Le 27/09/13 12:11, sky Xue a écrit :
Hello,
I have a list below whose elements are data frames (Please see the
attached file “try.dat”). Now I want to apply a complicated function to
each row of the data frame which returns a single value.
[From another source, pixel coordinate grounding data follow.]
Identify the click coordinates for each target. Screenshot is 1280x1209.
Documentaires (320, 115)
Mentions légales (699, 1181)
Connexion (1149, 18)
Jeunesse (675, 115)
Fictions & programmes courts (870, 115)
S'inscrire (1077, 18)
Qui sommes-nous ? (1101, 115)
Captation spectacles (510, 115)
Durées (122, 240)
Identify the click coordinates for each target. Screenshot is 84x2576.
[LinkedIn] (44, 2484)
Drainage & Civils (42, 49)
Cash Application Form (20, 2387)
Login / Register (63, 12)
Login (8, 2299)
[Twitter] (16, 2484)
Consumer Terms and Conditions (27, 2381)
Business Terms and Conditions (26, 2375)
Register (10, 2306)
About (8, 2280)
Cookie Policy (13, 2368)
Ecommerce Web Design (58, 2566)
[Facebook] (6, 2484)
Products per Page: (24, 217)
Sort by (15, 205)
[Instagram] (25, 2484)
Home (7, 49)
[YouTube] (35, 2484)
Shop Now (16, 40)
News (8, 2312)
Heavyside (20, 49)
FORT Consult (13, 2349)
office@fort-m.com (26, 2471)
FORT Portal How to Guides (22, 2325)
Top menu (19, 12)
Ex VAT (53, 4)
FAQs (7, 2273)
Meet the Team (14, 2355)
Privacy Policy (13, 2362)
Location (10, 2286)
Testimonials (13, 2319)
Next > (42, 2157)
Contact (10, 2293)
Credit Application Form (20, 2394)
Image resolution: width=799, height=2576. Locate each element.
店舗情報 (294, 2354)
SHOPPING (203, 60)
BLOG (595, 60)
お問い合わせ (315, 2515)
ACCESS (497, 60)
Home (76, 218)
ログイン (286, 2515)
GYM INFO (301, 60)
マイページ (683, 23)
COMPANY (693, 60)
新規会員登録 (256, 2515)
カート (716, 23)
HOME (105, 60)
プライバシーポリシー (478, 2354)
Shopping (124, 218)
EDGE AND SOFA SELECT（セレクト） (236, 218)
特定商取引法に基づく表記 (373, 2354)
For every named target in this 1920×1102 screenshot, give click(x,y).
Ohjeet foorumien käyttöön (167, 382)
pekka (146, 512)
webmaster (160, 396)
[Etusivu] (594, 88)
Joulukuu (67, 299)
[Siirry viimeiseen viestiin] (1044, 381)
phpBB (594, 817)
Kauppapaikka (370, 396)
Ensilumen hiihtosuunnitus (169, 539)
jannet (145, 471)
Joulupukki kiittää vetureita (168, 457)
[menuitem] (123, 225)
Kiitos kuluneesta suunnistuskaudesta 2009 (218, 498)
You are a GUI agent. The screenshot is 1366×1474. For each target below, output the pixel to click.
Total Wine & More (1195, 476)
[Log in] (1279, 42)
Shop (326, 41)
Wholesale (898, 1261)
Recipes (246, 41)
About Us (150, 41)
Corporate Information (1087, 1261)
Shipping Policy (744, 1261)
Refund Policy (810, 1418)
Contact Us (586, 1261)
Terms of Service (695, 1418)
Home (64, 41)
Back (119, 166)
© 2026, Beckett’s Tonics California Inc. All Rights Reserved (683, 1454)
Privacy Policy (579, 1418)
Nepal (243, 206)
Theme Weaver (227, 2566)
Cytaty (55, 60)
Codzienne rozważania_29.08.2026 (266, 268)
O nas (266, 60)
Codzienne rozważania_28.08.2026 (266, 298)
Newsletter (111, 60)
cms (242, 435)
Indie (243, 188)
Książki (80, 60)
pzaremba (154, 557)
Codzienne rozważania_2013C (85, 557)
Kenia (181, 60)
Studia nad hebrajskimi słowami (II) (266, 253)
For simplicity,
you can assume this function is ma(x) (x is the row of the data frame).
[[1]]
class_id student_id 1 2
1 1 1 9 14
2 1 2 4 1
3 1 3 10 8
4 1 4 7 7
5 1 5 6 11
6 1 6 1 3
7 1 7 14 10
8 1 8 13 12
9 1 9 12 2
10 1 10 3 9
11 1 11 8 4
12 1 12 11 6
13 1 13 2 13
14 1 14 5 5
[[2]]
class_id student_id 1 2
15 2 1 11 3
16 2 2 7 10
17 2 3 2 2
18 2 4 6 6
19 2 5 13 8
20 2 6 12 13
21 2 7 8 14
22 2 8 1 9
23 2 9 3 1
24 2 10 4 11
25 2 11 5 4
26 2 12 9 12
27 2 13 10 7
28 2 14 14 5
[[3]]
class_id student_id 1 2
29 3 1 12 6
30 3 2 1 3
31 3 3 8 2
32 3 4 9 10
33 3 5 11 7
34 3 6 14 4
35 3 7 2 14
36 3 8 13 13
37 3 9 3 8
38 3 10 5 11
39 3 11 4 12
40 3 12 7 1
41 3 13 10 5
42 3 14 6 9
In real situation the list will be very long, and the dataframe is much
wider. That’s why I want to use Rcpp to improve the speed.
I got stuck from the very beginning, I failed to import this list to
Rcpp, not to mention import the dataframe to Rcpp.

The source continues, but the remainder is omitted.